Alexandre L’Heureux: Hello, Yuri.

Alain Michaud: Good morning.

Yuri Lynk: Morning. Yes, just a question on your end markets. I mean, certainly, transportation and infrastructure, very strong market for WSP last year. But just curious how your newly formed Earth and Environmental Services platform performed? And any perspectives on Wood as it's been fully integrated now?

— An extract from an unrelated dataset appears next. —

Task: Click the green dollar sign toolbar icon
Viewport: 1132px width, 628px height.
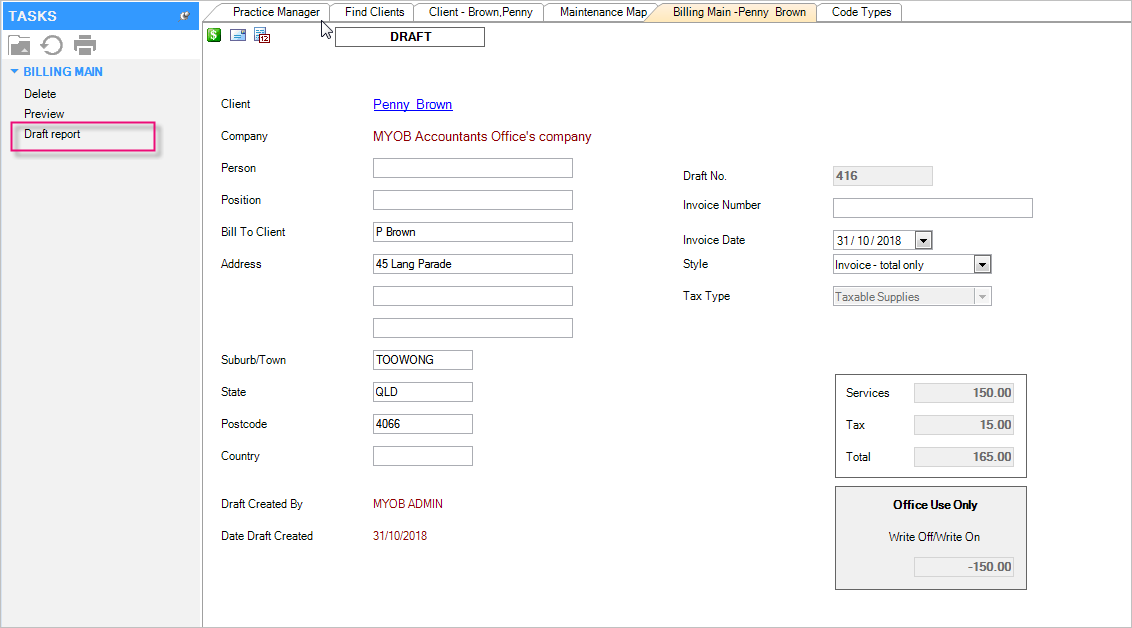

Alexandre L’Heureux: Yes. This is a great question, Yuri. Indeed, as you just mentioned, transportation continues to perform extremely well for us. This is perhaps one of our most mature sector. When you look back on history, we have been driving this sector for a fairly long time. And when you look at the Bipartisan bill in the U.S., this is by far, oftentimes, it's probably ten-fold the size of the water funding. So clearly, I think we're extremely pleased to be performing in transportation. Equally in the building sector, this was a strong performance for us, and I'm extremely proud of how we were able to diversify that sector. Sometimes you need a bit of luck and also some vision. And between 2015 and 2020, just pre before COVID, we've really ventured and completed acquisition and other subsectors than the higher high-rise commercial sector and commercial market. And today, it's clearly paying off, especially in the healthcare sector and the mission-critical work that we do. So we're obviously feeling good also about the building sector, and we intend to continue to grow that sector going forward. Lastly, this is perhaps our youngest sector or the newcomer in the family. When you look back where we were in 2018, Earth environment was representing less than 10% of our revenue. If my memory is not failing me with 6%, 7%, 8%, something along those lines. And if you look just at the start of COVID in early 2020. Just in North America alone, we had approximately something like 2,000 people between Canada and the U.S. And when we completed the Golder acquisition, completed ecology environment and also completed the Wood E&I business, this headcount grew to 12,000 people just in North America alone. So I don't spend much time talking about it, but we are extremely proud of the integration work and the consolidation work that has been going on in the background. If you look at the work that we've done in 2023, we have now our North American platform on a new ERP and we have a very strong and Earth and environment practice with at the moment, the best operating margin in our group. So all that to say that I'm very proud of the consolidation and the work that we've done over the last 12 months to 18 months.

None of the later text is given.